R&N : Existe-il une approche chrétienne du risque financier ?
Pierre de Lauzun : La mesure du risque en termes de pure probabilité est, comme diraient les scolastiques, une dimension moralement neutre. En revanche la prise de risque n’est pas moralement neutre. Non qu’on puisse ou même doive éviter tous les risques : tout au contraire, l’activité humaine, y compris la plus bénéfique, implique une prise de risque. Mais cette prise de risque implique notre responsabilité : le choix raisonné de la voie qui nous paraît objectivement la meilleure. Il en est de même en matière financière. Contrairement à ce que certains croient, le placement le plus conforme à l’éthique (pour ceux qui le peuvent) est l’achat d’actions, c’est-à-dire de parts d’entreprises. Non pour spéculer mais pour être solidaire d’une entreprise sur la durée, ce qui suppose qu’on ait analysé qu’elle était bien gérée, qu’elle respectait des règles morales avec toutes ses parties prenantes (collaborateurs, fournisseurs et clients, communauté), que ses produits étaient bons dans tous les sens du terme, utiles et vendus à un prix équitable, etc. Bien entendu il faut pour cela disposer des moyens voulus, c’est-à-dire d’un horizon de temps assez long, et diversifier ses risques. Mais c’est possible collectivement, notamment à travers les caisses de retraite et fonds de pension. S’ils respectent ces mêmes règles éthiques… C’est pourquoi une gestion collective et une analyse financière d’inspiration catholique seraient dans l’ordre des choses.

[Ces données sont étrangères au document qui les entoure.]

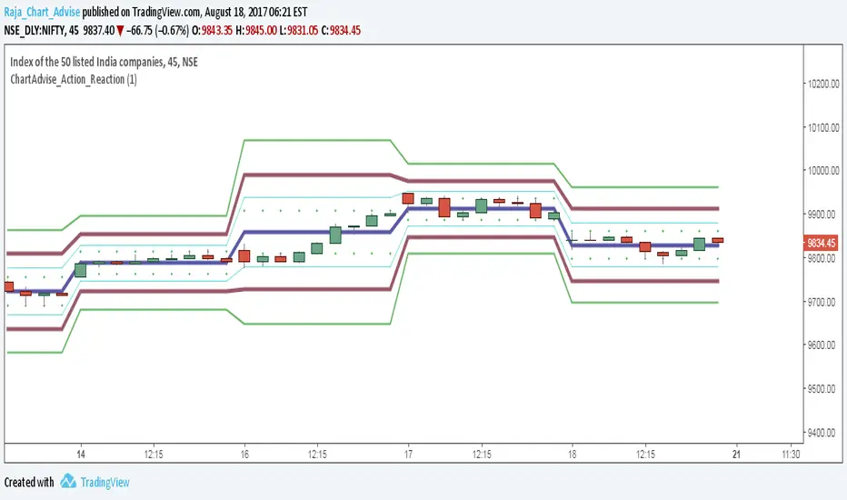The image size is (847, 500).
Task: Click the date label 18 on time axis
Action: (x=573, y=453)
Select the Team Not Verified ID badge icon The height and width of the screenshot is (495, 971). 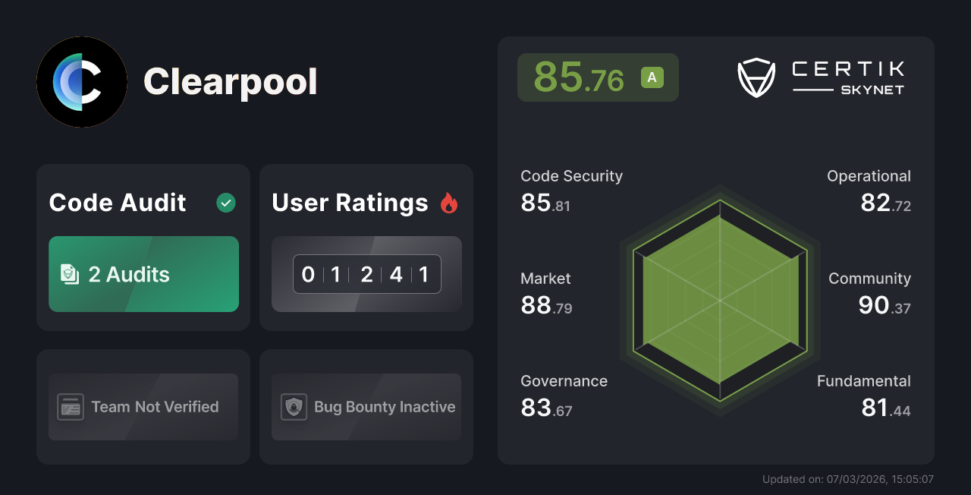71,407
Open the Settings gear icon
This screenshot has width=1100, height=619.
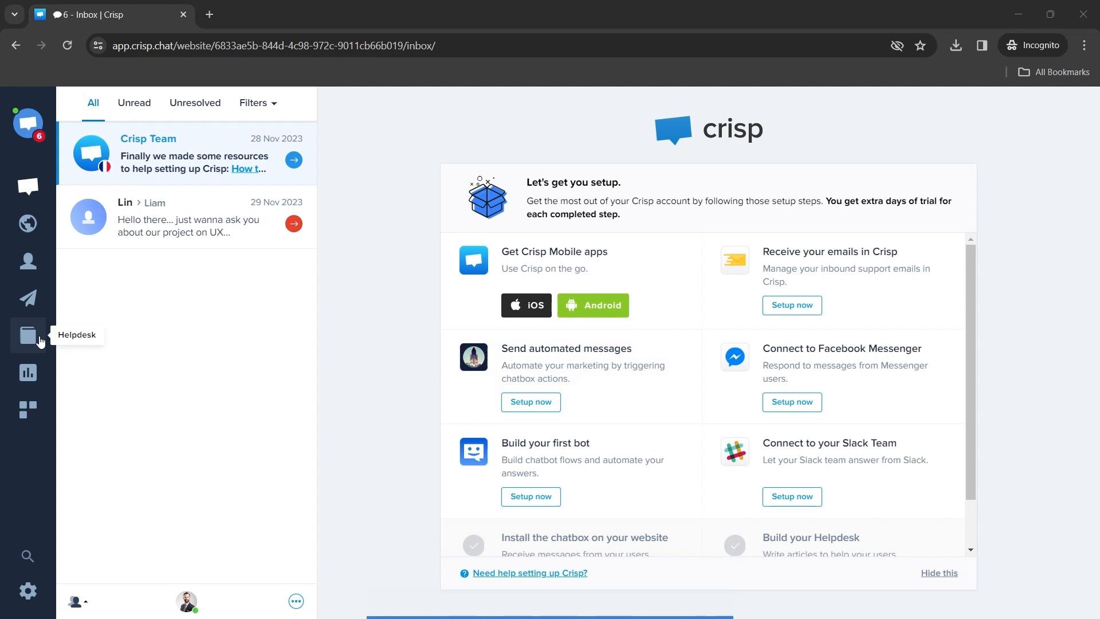tap(28, 590)
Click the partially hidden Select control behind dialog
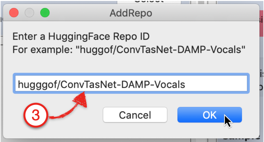The width and height of the screenshot is (264, 142). point(149,2)
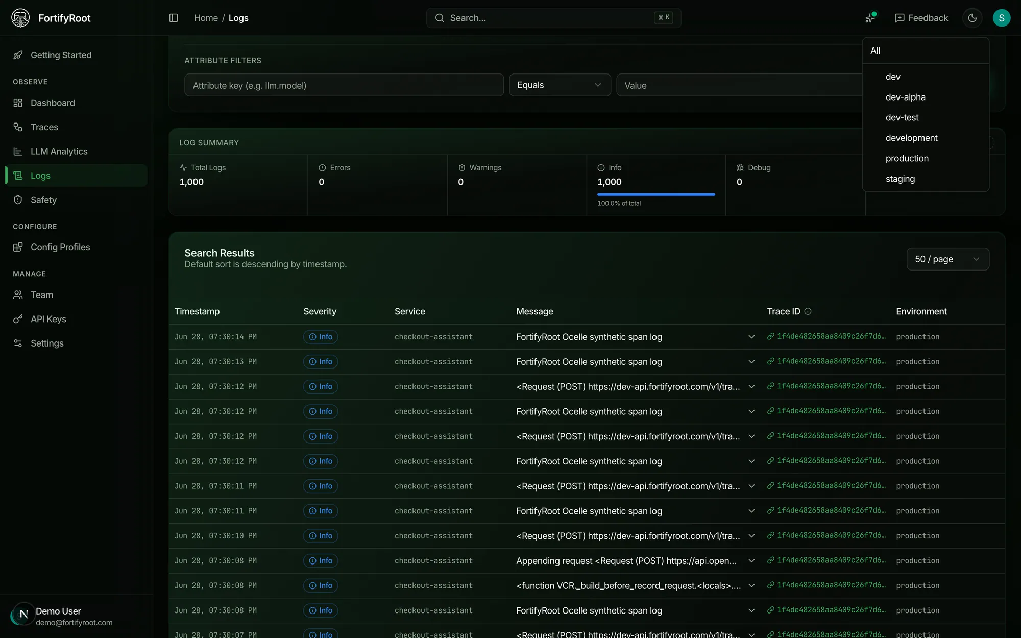The width and height of the screenshot is (1021, 638).
Task: Click the Info percentage progress bar
Action: (x=656, y=194)
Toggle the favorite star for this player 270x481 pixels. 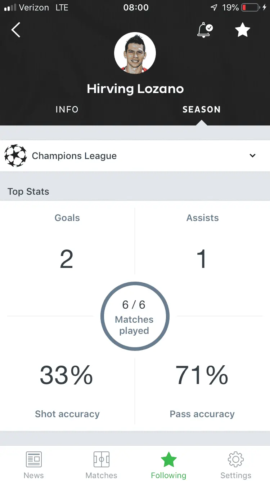[x=242, y=30]
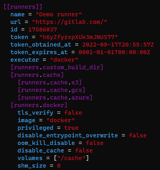Click the [runners.cache.gcs] header

pos(51,90)
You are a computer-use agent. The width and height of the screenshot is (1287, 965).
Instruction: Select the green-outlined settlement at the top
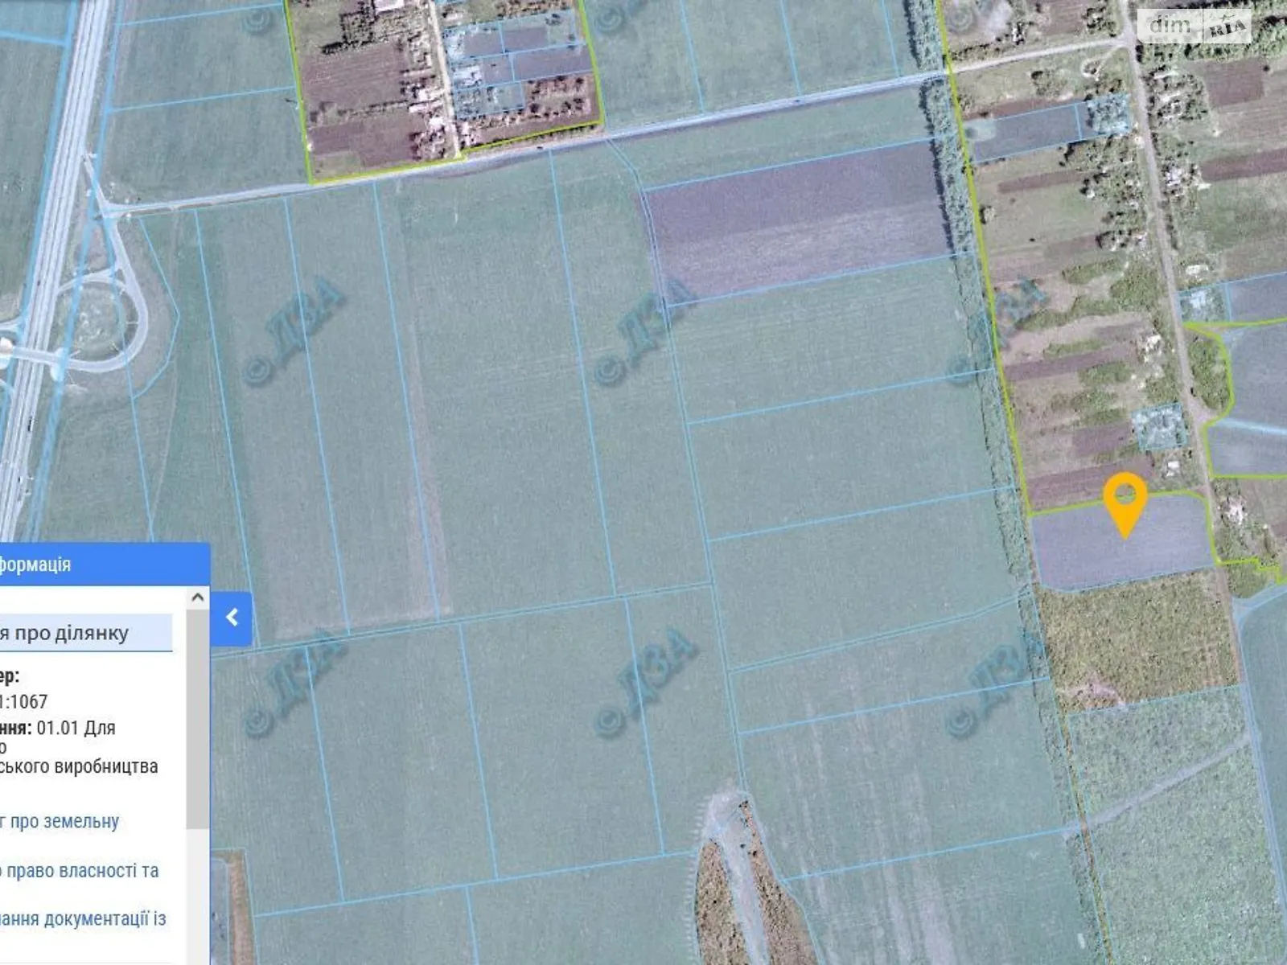coord(450,88)
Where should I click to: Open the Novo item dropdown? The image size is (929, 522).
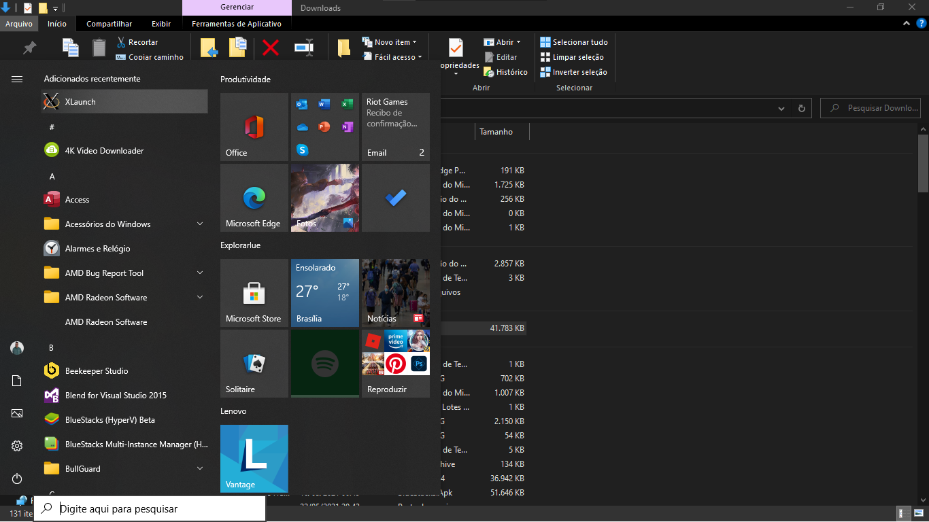pyautogui.click(x=391, y=41)
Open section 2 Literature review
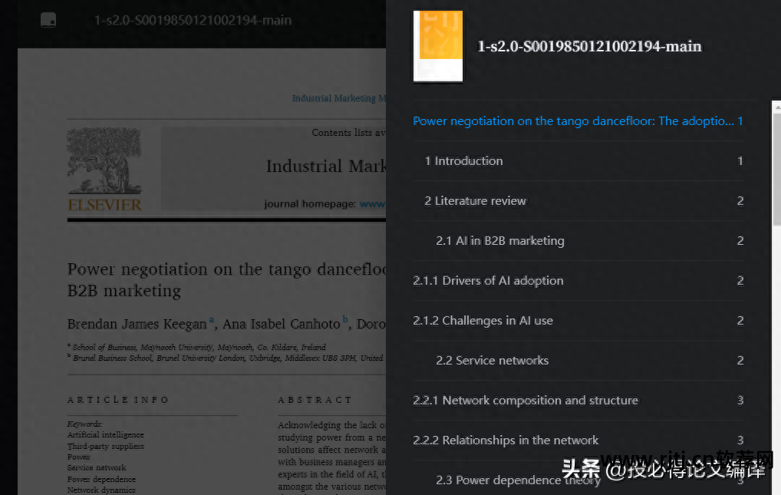Viewport: 781px width, 495px height. coord(476,200)
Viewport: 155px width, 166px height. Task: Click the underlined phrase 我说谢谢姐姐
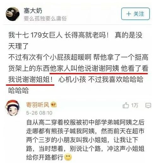31,79
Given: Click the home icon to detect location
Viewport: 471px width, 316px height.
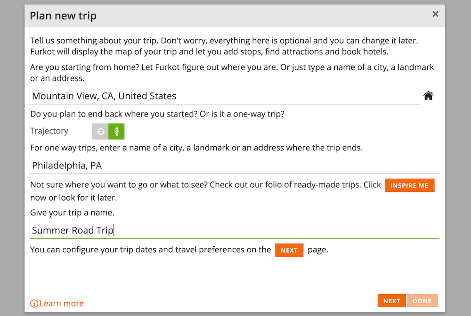Looking at the screenshot, I should [428, 96].
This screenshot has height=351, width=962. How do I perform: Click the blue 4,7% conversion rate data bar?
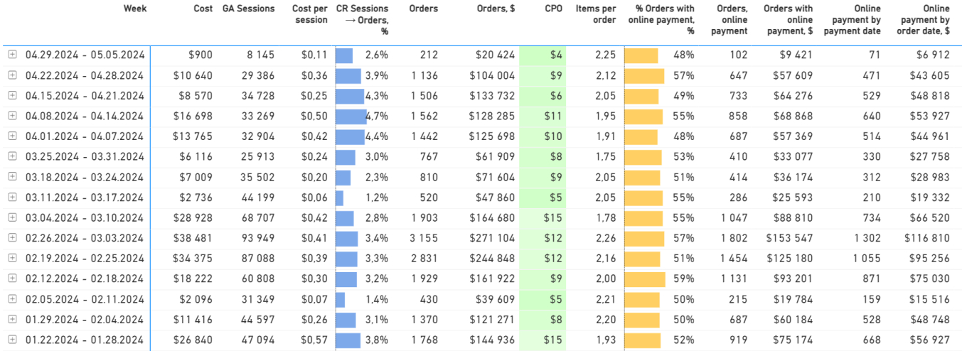click(x=351, y=116)

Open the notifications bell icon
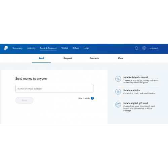click(136, 48)

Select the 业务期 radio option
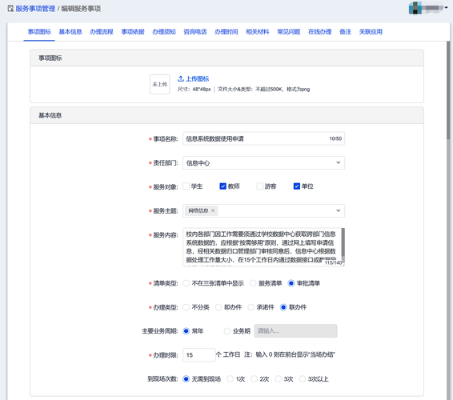(227, 331)
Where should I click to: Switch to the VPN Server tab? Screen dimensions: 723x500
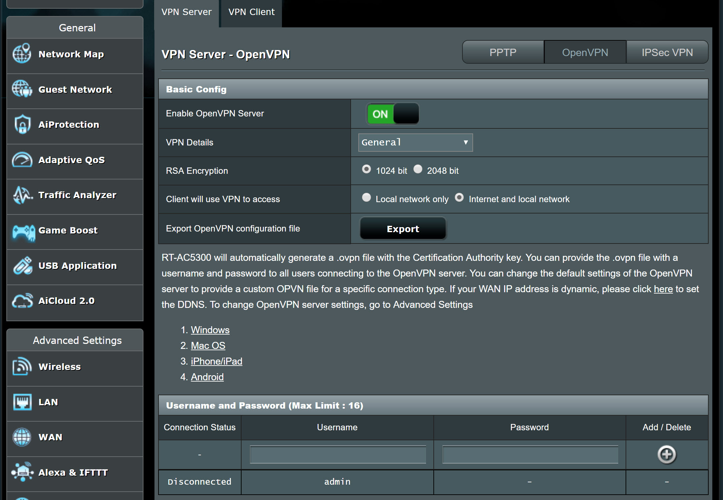coord(186,11)
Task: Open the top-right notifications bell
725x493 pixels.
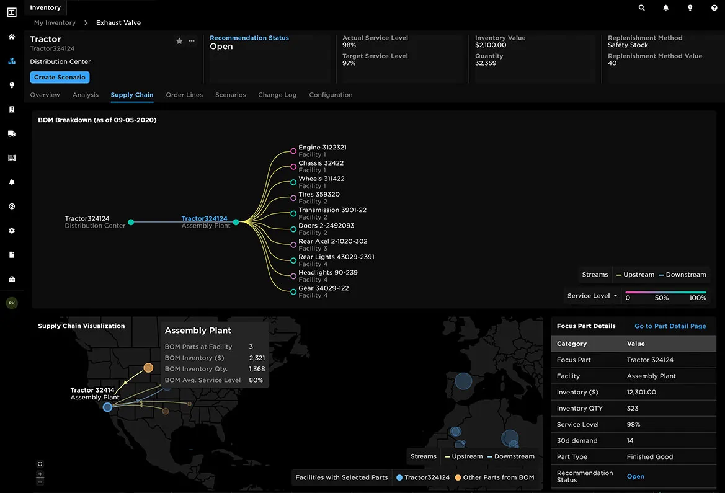Action: point(666,8)
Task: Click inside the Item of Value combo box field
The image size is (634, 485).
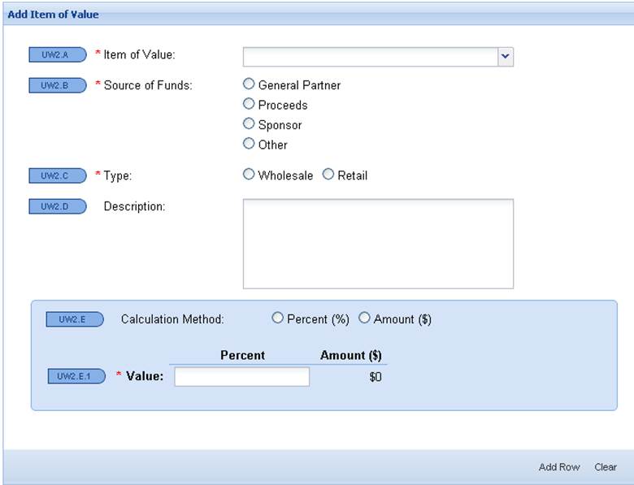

R&N : Que pensez-vous du lancement, l’année dernière, de l’indice S&P 500 Catholic Values ?
Pierre de Lauzun : On peut y voir positivement le signal de l’intérêt croissant du public catholique pour la question de l’investissement responsable, au sens de la Doctrine sociale. En revanche, on en reste à un niveau très élémentaire : une classification assez mécanique, largement fondée sur l’exclusion de certaines activités. Il faut bien entendu dépasser ce niveau ; mais pour cela ce n’est pas une entreprise comme S&P qui est la mieux placée, mais des catholiques engagés dans cette réflexion, quitte à s’allier des compétences techniques. A mon sens, des laïcs ou des clercs sous leur responsabilité plus que le magistère, mais bien entendu celui-ci peut et doit vérifier qu’il n’y a pas utilisation anormale du qualificatif catholique. Et plus qu’un indice, c’est une agence de notation éthique catholique (ou plusieurs) qu’il faudrait, et de la gestion active.
[1] Jean-Paul II, Discours de 1999, op. cit. N° 4. Dans Caritas in Veritate (N° 42) son successeur va dans le même sens.
[2] Message du 1er janvier 2009 (au N° 10).